General information
- Location: Allerton Bywater, City of Leeds England
- Coordinates: 53°44′38″N 1°21′20″W﻿ / ﻿53.7438°N 1.3555°W
- Grid reference: SE425277
- Platforms: 1

Other information
- Status: Disused

History
- Original company: North Eastern Railway
- Pre-grouping: North Eastern Railway
- Post-grouping: London and North Eastern Railway

Key dates
- 8 April 1878: Opened to goods (as Ledstone)
- 12 August 1878: Opened to passengers
- 1 July 1915: Name changed to Ledston
- 22 January 1951: Closed to passengers
- 30 September 1963: Closed to goods

Location

= Ledston railway station =

Disused railway station in West Yorkshire, England

Ledston railway station was a railway station on the now disused Castleford–Garforth line in West Yorkshire, England.
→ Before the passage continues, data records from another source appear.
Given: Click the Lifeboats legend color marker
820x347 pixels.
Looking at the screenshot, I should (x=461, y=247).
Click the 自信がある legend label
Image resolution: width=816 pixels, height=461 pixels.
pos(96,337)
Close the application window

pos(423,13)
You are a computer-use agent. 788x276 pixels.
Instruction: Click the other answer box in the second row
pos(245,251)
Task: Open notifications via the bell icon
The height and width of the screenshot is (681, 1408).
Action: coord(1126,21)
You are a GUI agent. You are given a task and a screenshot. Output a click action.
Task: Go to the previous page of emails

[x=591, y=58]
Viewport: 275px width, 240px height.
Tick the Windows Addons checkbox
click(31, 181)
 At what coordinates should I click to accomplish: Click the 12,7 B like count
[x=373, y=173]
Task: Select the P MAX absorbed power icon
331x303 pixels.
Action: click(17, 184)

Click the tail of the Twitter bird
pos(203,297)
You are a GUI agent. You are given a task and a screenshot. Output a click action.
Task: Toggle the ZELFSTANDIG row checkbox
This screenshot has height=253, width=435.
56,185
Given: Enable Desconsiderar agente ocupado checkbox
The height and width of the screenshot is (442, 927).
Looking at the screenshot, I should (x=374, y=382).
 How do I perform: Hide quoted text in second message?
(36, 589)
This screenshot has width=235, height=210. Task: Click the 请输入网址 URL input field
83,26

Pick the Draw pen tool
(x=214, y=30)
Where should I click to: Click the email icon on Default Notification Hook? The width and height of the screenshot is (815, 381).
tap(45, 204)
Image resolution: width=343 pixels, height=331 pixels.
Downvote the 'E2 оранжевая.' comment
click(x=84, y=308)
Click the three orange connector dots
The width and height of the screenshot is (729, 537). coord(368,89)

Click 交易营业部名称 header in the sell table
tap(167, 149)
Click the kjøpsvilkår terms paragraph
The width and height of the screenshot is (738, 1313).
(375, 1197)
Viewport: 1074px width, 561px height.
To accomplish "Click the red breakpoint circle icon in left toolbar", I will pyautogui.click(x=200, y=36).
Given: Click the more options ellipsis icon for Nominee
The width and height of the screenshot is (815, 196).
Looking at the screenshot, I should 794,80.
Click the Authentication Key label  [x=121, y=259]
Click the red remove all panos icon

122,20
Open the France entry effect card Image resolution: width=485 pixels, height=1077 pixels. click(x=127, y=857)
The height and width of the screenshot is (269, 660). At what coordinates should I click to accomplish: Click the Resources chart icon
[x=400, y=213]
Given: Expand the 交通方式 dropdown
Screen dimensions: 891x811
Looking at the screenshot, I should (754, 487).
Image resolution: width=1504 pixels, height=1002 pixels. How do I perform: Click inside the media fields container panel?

The station opened in 1878 and was closed in January 1951, well before the Beeching Axe took effect.

==History==
The line between Garforth and Castleford was opened by the North Eastern Railway (NER) on 12 August 1878. The two intermediate stations on the line ( and Ledstone) opened to passenger traffic at the same time (though goods had started in April 1878).

The station was equipped with only one platform on the eastern side of the line (Kippax having the same arrangement). The station was noted in the original NER architects drawings as being Allerton Bywater, but the NER had a common practice of not repeating station names across its network; they already had an Allerton station on the Harrogate to York line. So it is believed that the station took its name from nearby Ledstone Hall, an estate a 1 mi to the north-east. Even so, in 1915, the spelling was changed again to Ledston.

The station was laid out with a single track at the one platform; the entire line was without a passing loop. Services in 1914 were usually six trains each way, four of which ran through to Pontefract. By 1949, this had been curtailed to just three services a day which all terminated and started at .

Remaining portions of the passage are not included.